Milwaukee Bucks: Kyle Korver committed to real social change

Having notably used his profile to discuss white privilege in recent years, Milwaukee Bucks veteran Kyle Korver remains committed to real social change.

As the prospect of the NBA season resuming next month looms large, conversation in recent days has shifted to many of the concerns that significant groups of players still have about playing at this time.

Those concerns undoubtedly cover the health risks associated with trying to play organized, competitive sport in the middle of the pandemic, but even more broadly they include questions over what can be achieved, or whether it’s even right to play in the middle of a concerted and sustained movement designed to end police brutality and address larger racial injustices in society.

From a Milwaukee Bucks perspective, a variety of players have made their feelings known on the current state of play in recent days, with George Hill and Pat Connaughton both having discussed  the subject in recent interviews.

Most recently, though, Kyle Korver has shared his thoughts on the matter in conversation with his former teammate turned ESPN analyst Richard Jefferson. Given Korver’s track record as one of the NBA’s most thoughtful players, when he speaks, it’s generally worth listening.

Over the years, Kyle Korver has done significant good through his foundation, and has been a leading supporter of the End It Movement which is designed to draw awareness to and bring an end to modern slavery. Of course, most relevant in the current climate is the essay Korver penned for The Players Tribune last season, where he spoke openly about his white privilege.

Talking with Jefferson on an Instagram Live for SportsCenter, which was detailed by ESPN’s Eric Woodyard, Korver expressed his readiness to do whatever his black colleagues in the NBA feel is right as it pertains to the next steps for the season:

“If my black teammates and friends and brothers feel like the best way to go about real change is to not play, I stand with them. I’m OK with that. If we think that is the best way for change, I care more about change happening than a championship.”

Korver also noted, though, that it’s worth discussing whether there’s a way that the players can better use the platform offered by playing games to make real and lasting change.

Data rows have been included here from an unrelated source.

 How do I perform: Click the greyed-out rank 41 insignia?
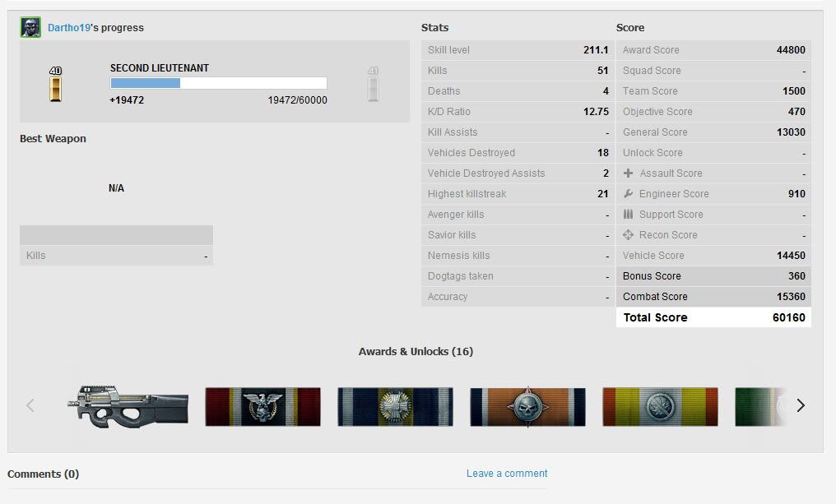pyautogui.click(x=373, y=85)
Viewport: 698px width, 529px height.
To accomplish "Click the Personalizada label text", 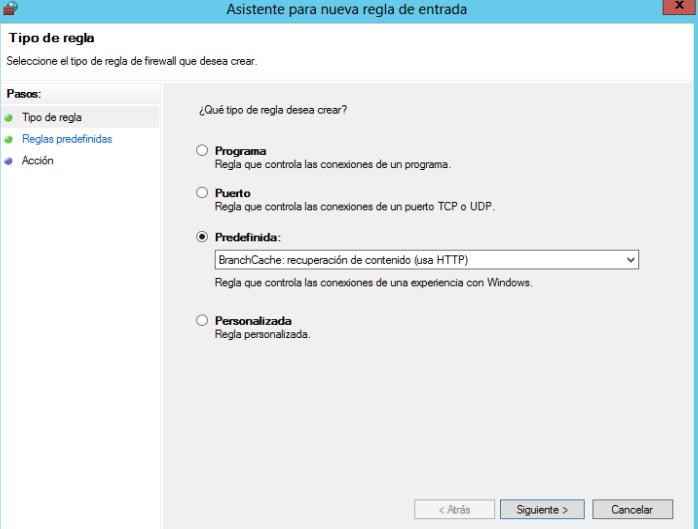I will pyautogui.click(x=253, y=321).
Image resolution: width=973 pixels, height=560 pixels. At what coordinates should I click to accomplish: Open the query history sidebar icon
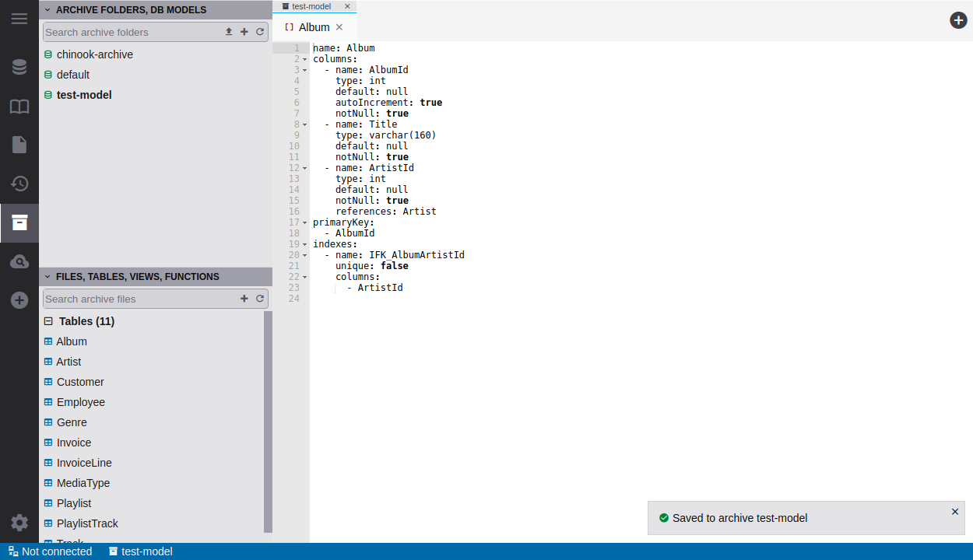click(x=19, y=184)

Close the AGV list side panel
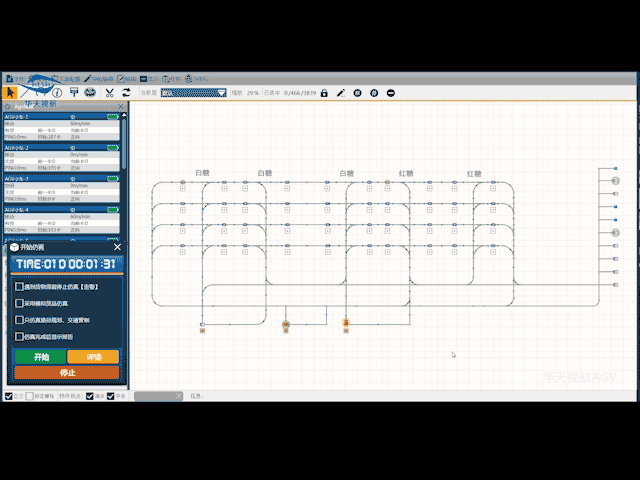[x=121, y=106]
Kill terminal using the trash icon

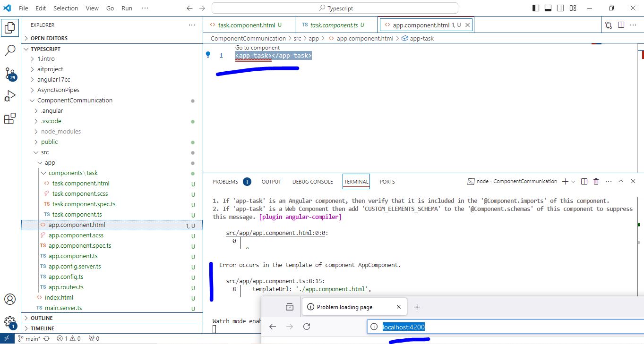click(596, 181)
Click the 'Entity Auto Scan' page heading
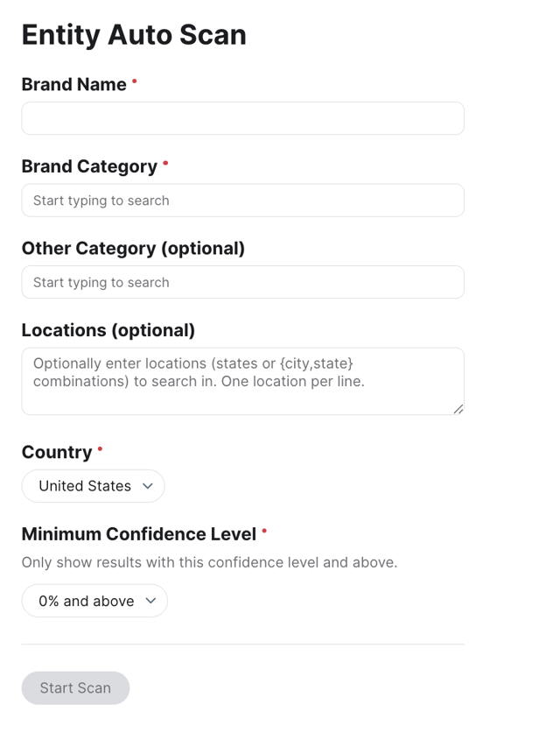Screen dimensions: 560x733 pos(134,35)
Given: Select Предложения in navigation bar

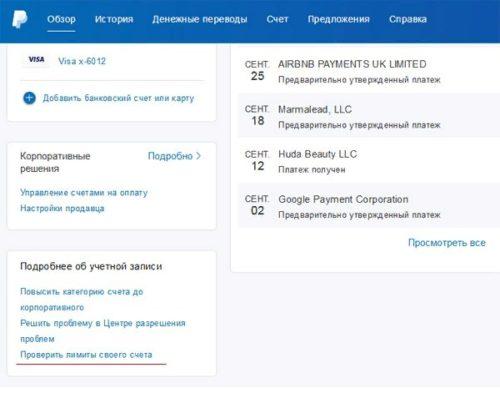Looking at the screenshot, I should (x=339, y=19).
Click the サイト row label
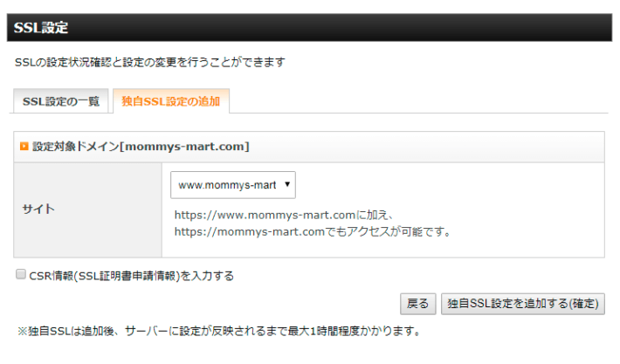This screenshot has height=364, width=620. pyautogui.click(x=38, y=209)
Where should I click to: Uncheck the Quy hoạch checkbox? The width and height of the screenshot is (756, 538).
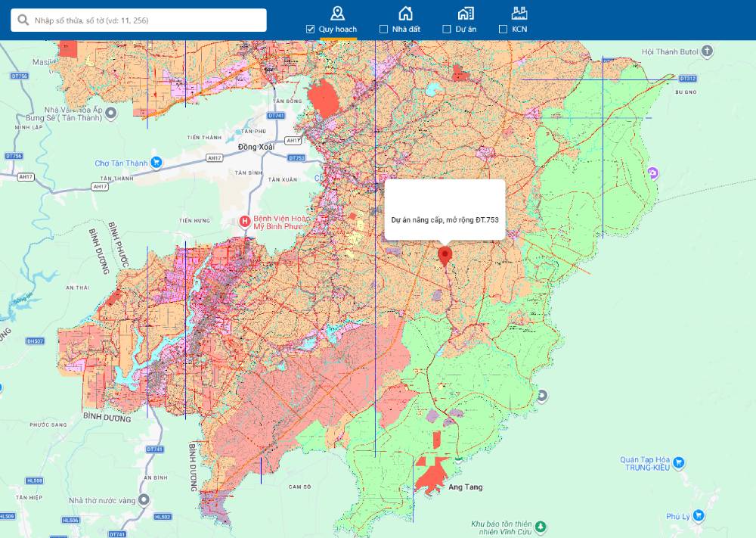[310, 29]
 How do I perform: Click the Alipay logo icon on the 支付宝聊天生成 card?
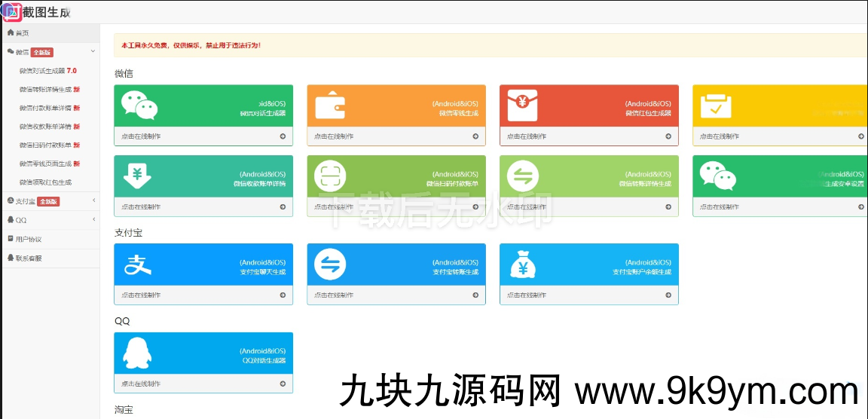tap(138, 265)
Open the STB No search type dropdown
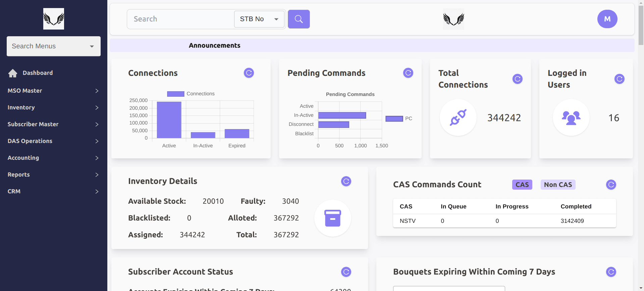 tap(259, 19)
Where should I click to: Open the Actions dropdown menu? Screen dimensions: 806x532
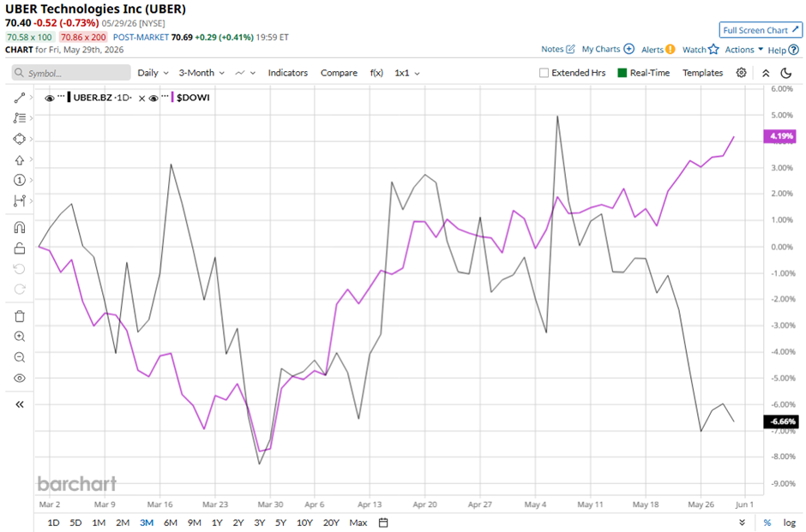(743, 50)
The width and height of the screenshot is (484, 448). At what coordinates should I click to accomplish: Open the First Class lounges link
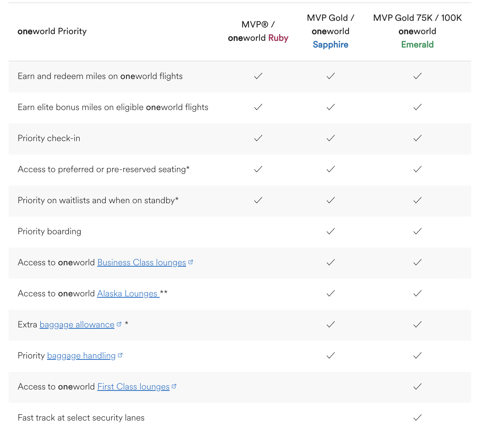133,387
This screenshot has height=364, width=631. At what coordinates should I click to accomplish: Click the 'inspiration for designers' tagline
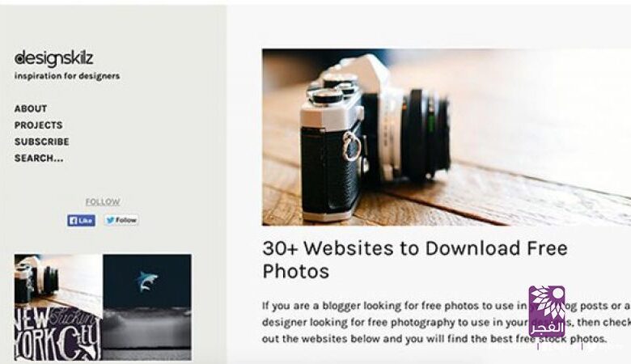67,76
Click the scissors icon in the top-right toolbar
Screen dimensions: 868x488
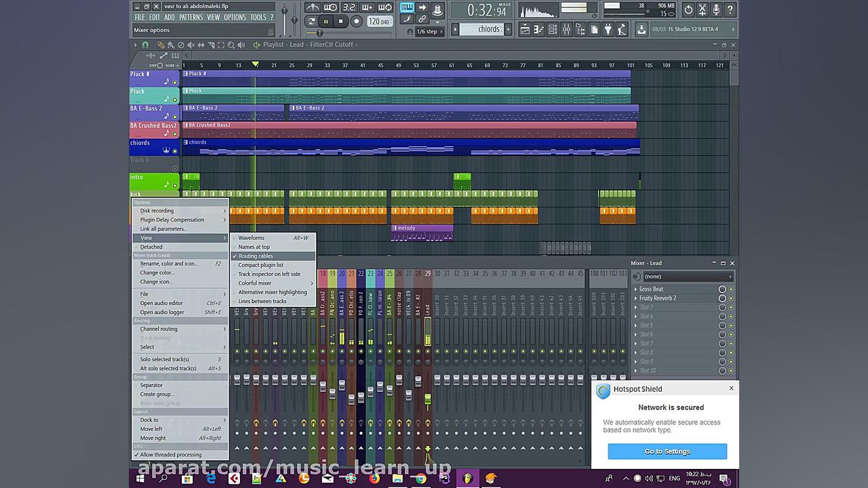702,9
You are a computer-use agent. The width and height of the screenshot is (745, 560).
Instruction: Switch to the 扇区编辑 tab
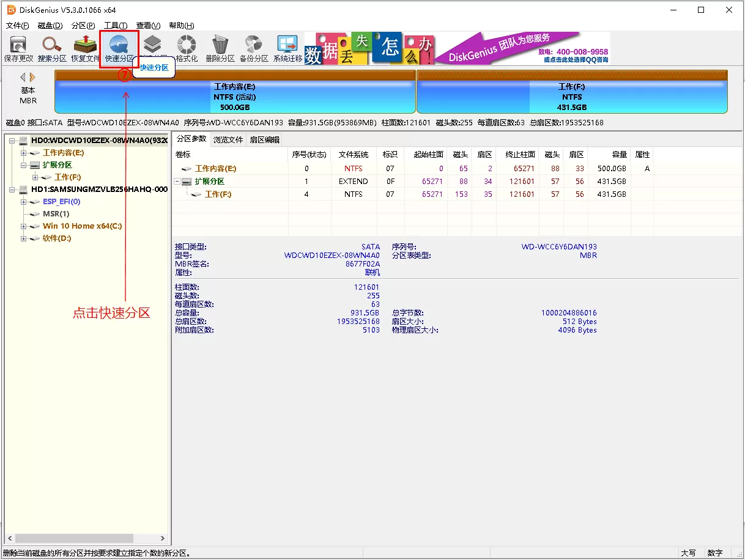[264, 140]
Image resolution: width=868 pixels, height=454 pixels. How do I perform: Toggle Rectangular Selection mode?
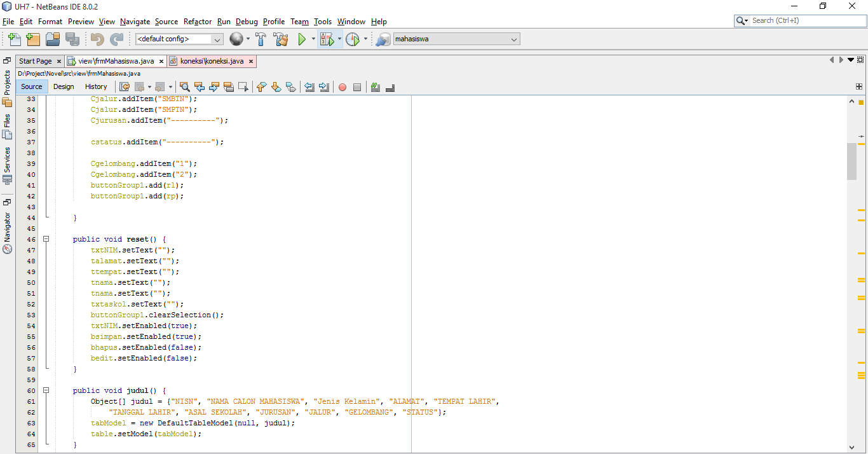243,87

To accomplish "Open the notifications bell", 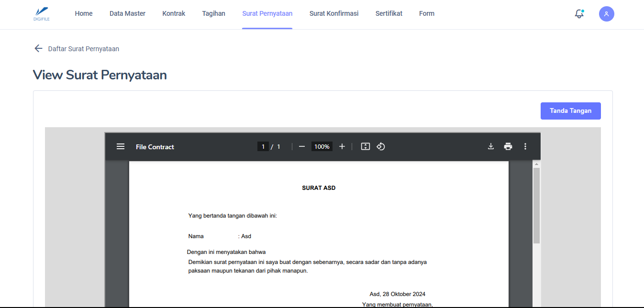I will pyautogui.click(x=579, y=14).
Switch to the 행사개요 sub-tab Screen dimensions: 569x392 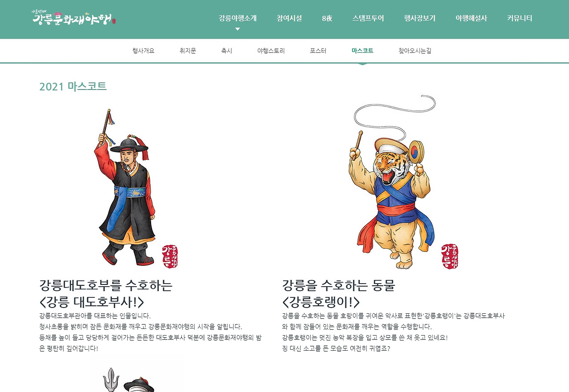pos(143,51)
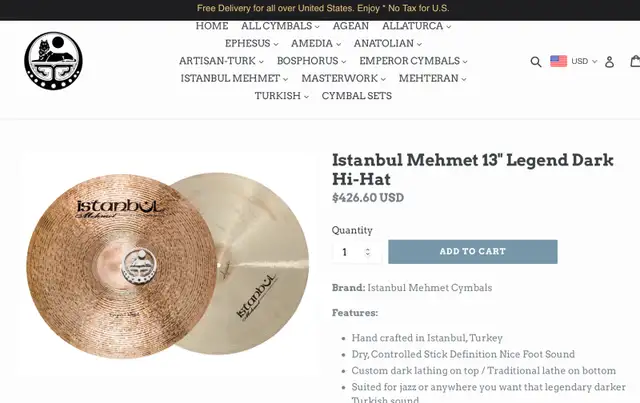640x403 pixels.
Task: Add the hi-hat to cart
Action: point(473,252)
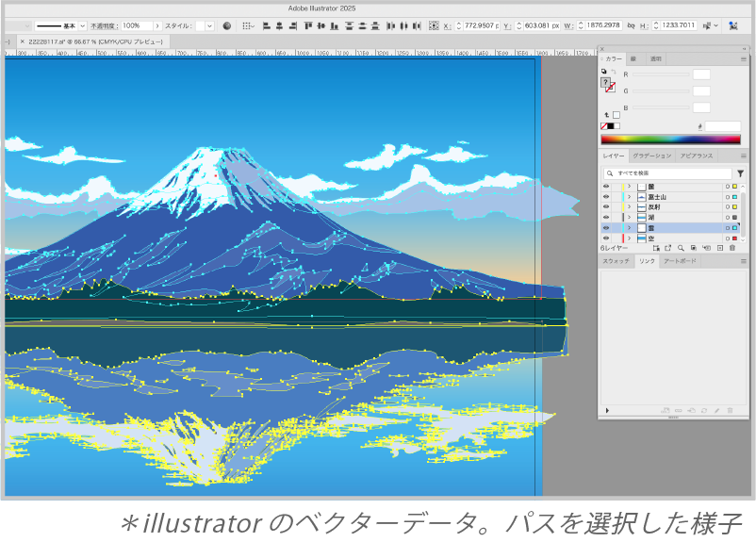Expand the 雲 layer contents

tap(629, 228)
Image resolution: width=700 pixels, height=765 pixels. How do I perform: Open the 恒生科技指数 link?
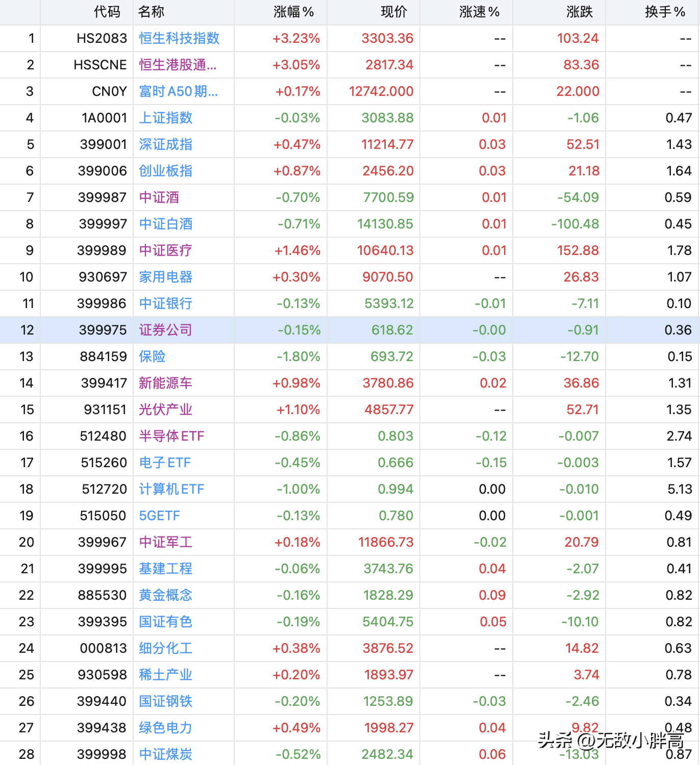(179, 38)

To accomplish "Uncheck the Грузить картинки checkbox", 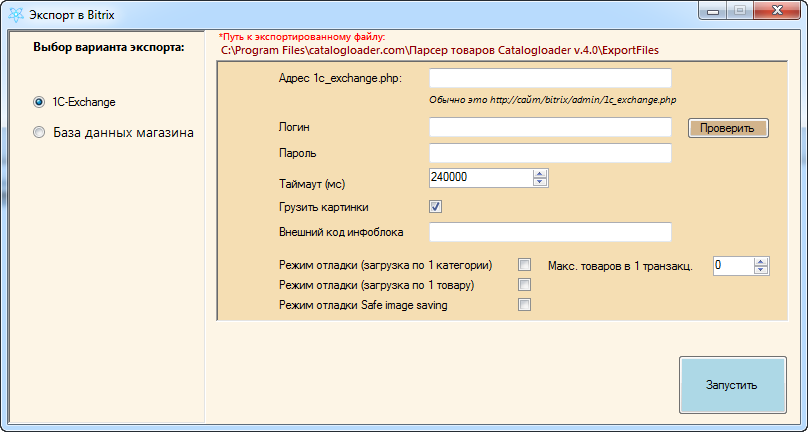I will pos(436,207).
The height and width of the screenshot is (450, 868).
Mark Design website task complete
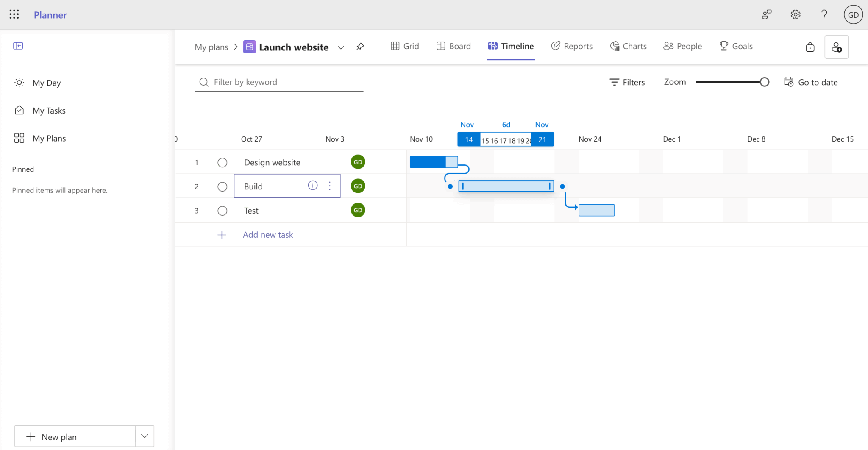[x=223, y=163]
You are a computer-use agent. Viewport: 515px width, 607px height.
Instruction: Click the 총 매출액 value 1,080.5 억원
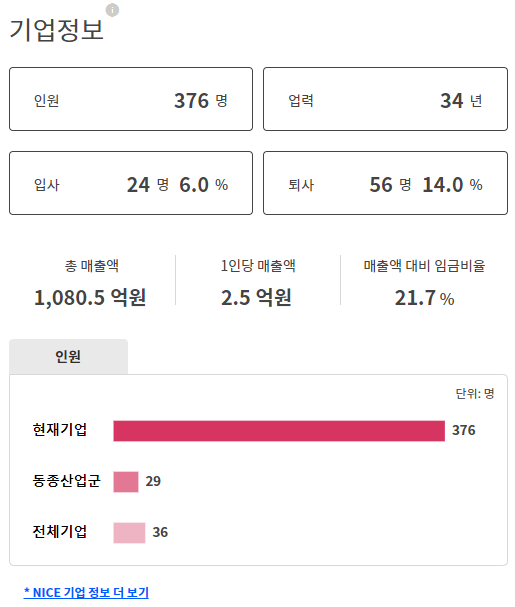(90, 298)
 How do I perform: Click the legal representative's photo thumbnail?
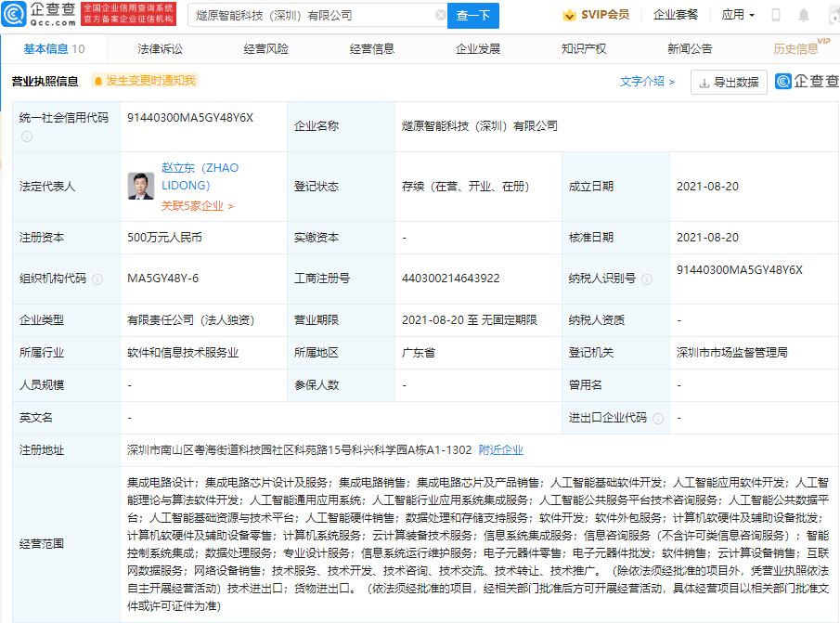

“On the other side, I am on a team that feels like we could win, and I have never won. I would like to win. So, is there a way to do both? I think there’s a conversation there.”

“But, again, I’m going to follow the lead of my black brothers and teammates on this, and I stand with them in whatever they want to do,” he continued. “That’s what I want to do. I want change to happen, and I want to be a part of that in whatever role that I can, but I am also waiting for the NBA. I think there’s an opportunity in Orlando for us to be like, ‘Hey, how can we highlight change?’ The NFL’s come out with the $250 million and kind of their pledge of how they’re going to be about change, but what’s the NBA going to do? I happen to believe that the NBA is the best league, by far, and I’m so hopeful for what they’re going to come out with.”

Next: Bucks still in control of their future with Giannis

What steps the NBA takes next remains to be seen, but in the meantime it seems safe to say that players will continue to make their voices heard.